The best explanation of Blue Ocean Strategy that I have heard is not actually in the book, my wife told me. Here’s a quick version of her example:

iPad vs Kindle: Blue Ocean Strategy

The iPad has a color touch screen, a fast processor, lots of storage, millions of apps, including the Kindle reader app, a camera, and more.

The (original) Kindle had no color display, no apps, no GPS, no camera, and a slow processor. But it cost less than an iPad, and it had something the iPad didn’t: a  long battery life and a screen that worked well in daylight. That’s Blue Ocean Strategy.

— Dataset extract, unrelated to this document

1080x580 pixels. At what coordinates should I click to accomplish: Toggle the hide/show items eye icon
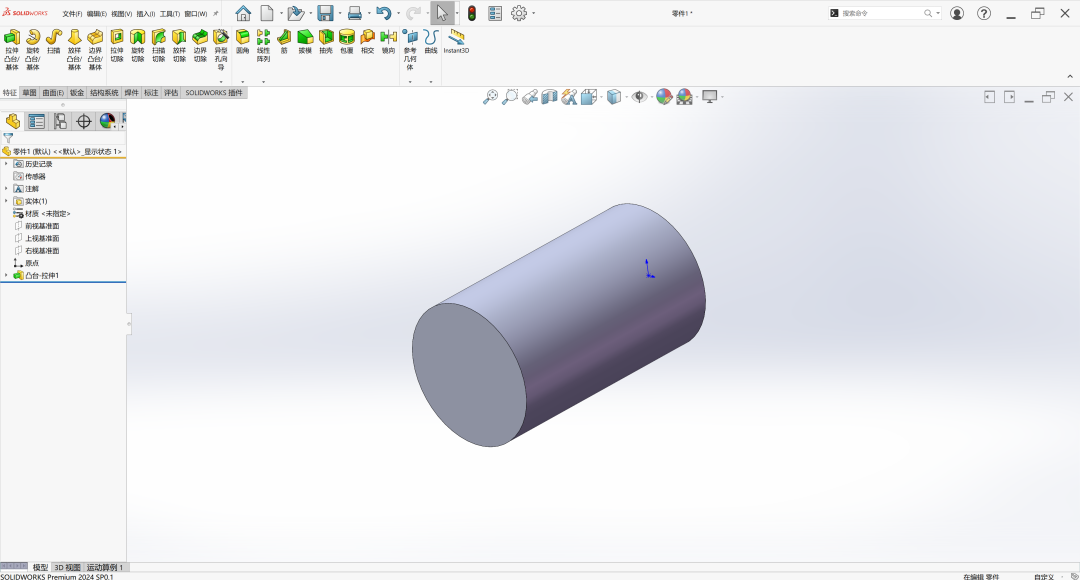(x=639, y=97)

Amazon have sold billions of dollars worth of Kindles. They continue to operate using a Blue Ocean Strategy.

Okay, Now What?

You could start by using these frameworks to understand where your business is now. Fill out the Business Model Canvas, create a service blueprint, analyze your competition, and capture how you currently compete against them. You should be able to do a quick version of these things in under 90 minutes. Now look at what you have made. Are there some parts you are unsure about? Are there elements of your business model you want to change? Stop doing wholesale and go 100% direct to consumer? Stop handling something in-house and move that function to a partner? How about your service experience? Is there some area of your operations you already know is rocky? Hone in on that and create a detailed map of all current steps of the interaction, then think about how to cut steps.  Perhaps you want to just stop serving some customers, and let your competitors handle them? Could you attract higher value customers and ease operational complexity?

These are just a handful of the ways you can use these frameworks. If you’ve got a framework or process you like, I’d love to hear about it in the comments.